• Recorded information:
────────────────────

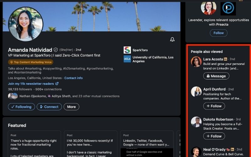Viewport: 251px width, 157px height.
Task: Message Lara Acosta
Action: pos(216,76)
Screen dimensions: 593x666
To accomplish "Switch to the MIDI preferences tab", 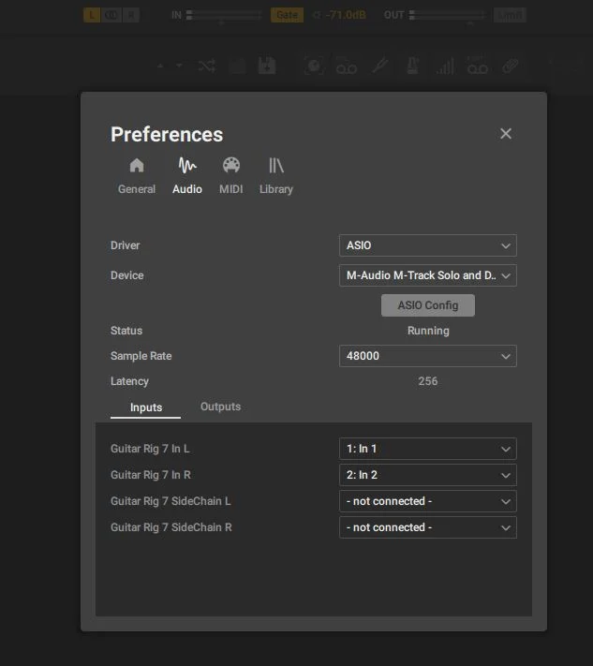I will (230, 175).
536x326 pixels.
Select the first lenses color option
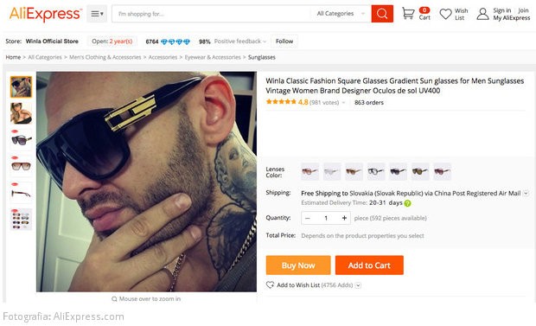point(309,171)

────────────────────

• Exercise prompt:
Starting with the line that contains "536x326 pixels." and ending with the last line of the data above, transcribe exactly those lines and no others, without pictures.

• Solution to this exercise:
536x326 pixels.
Select the first lenses color option
point(309,171)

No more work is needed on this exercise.